Seit knapp zehn Jahren spielt Raphael Guerreiro in der deutschen Bundesliga. 2016 schnappte sich Borussia Dortmund die Dienste des 65-fachen portugiesischen Nationalspielers. Zwölf Millionen Euro überwies der BVB damals an den französischen Klub FC Lorient. In Schwarzgelb absolvierte der Linksfuß 224 Pflichtspiele, ehe er im Sommer 2023 seinen Vertrag auslaufen ließ.Der FC Bayern schnappte sich den Allrounder ablösefrei und stattete Guerreiro mit einem Vertrag über drei Jahre aus. Das Arbeitspapier in München verliert entsprechend im Sommer seine Gültigkeit. Bis jetzt ist unklar, wie es mit dem 32-Jährigen weitergeht.
Die Tendenz zeigte zuletzt eher in Richtung Abschied. Guerreiro ist beim FC Bayern zwar ein verlässlicher Backup, der hinten links und im Mittelfeld eingesetzt werden kann. Eine entscheidende Rolle spielt er im Kompany-Team aber nicht.
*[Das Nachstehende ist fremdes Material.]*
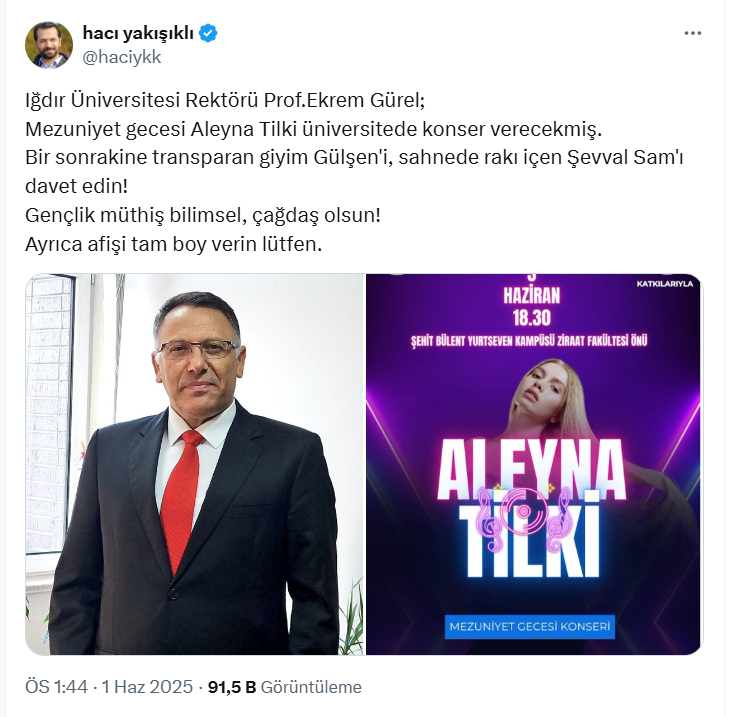
Task: Click the 1 Haz 2025 date
Action: point(147,687)
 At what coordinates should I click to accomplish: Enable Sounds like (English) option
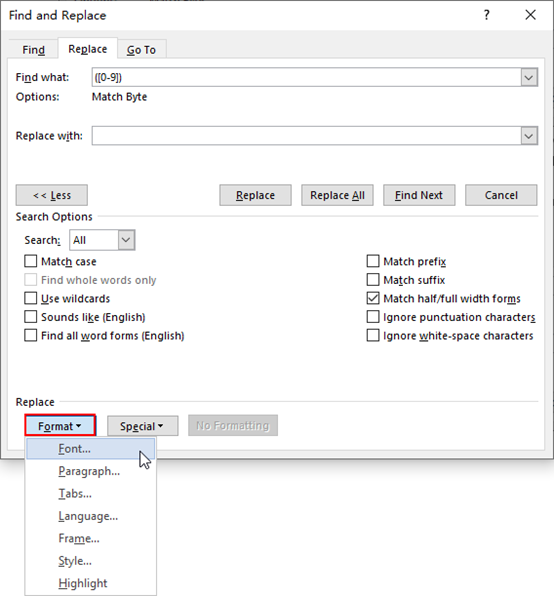[x=30, y=317]
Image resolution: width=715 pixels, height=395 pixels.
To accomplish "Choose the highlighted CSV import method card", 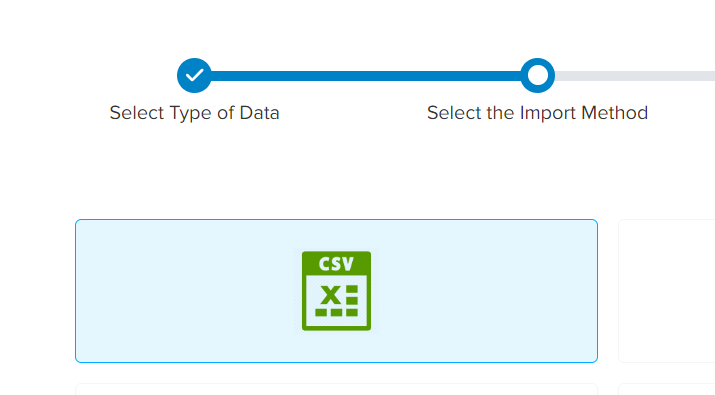I will [337, 291].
Entsprechend dürften die Bayern, wenn überhaupt, nur an einer kurzfristigen und kostengünstigen weiteren Zusammenarbeit interessiert sein.Als ablösefreier Spieler winkt Guerreiro andernorts womöglich ein lukrativerer Deal. Gerüchte um Interesse aus Italien gibt es schon länger. Unter anderem Juventus Turin soll in vergangenen Transferperioden schon die Fühler ausgestreckt haben.
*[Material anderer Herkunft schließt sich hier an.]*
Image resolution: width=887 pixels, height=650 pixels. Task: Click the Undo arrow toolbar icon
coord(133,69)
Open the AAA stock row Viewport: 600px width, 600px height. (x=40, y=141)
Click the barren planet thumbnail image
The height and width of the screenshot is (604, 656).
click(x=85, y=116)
Seit Beginn des Jahres darf Guerreiro auch offiziell mit anderen Vereinen sprechen und Vereinbarungen ab Sommer treffen. Dennoch ist bis jetzt unklar, welchen Schritt er als nächstes geht. Laut dem italienischen Journalisten Mirko Di Natale, der unter anderem für das Portal TuttoJuve.com berichtet, soll eine Entscheidung mittlerweile feststehen: Guerreiro wird die Bayern definitiv am Saisonende verlassen.
Hinweise, wohin es Guerreiro als nächstes ziehen könnte, liefert Di Natale aber keine konkreten. Lediglich von Interesse aus der Ligue 1, der Serie A und auch aus der Bundesliga ist die Rede.
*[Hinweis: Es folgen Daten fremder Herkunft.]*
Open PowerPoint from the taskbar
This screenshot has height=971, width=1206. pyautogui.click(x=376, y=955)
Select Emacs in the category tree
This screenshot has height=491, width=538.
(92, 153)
Dass Guerreiro tatsächlich in der Bundesliga bleibt, darf stark bezweifelt werden. Viele Klubs dürften sich das Gehalt des Routiniers schlicht nicht leisten können. Mit seinen 32 Jahren passt er auch nicht unbedingt zu den Transfer-Strategien in Leipzig, Leverkusen oder Stuttgart.
Heißer dürften die Spuren nach Frankreich und Italien führen. Während aus der Ligue 1 Meister PSG kaum infrage kommt, wirken Angebote von Olympique Marseille oder Olymique Lyon schon realistischer. In Italien würde wohl eine Reihe an Klubs infrage kommen. Allen voran natürlich Juve. Aber auch die Vorstellung von Guerreiro im Milan- oder Roma-Trikot erscheint nicht abwegig.
Bis es keine konkreteren Spuren für mögliche Abnehmer gibt, bleibt das aber reine Spekulation. Als ablösefreier Spieler stehen Guerreiro sicher einige Türen offen.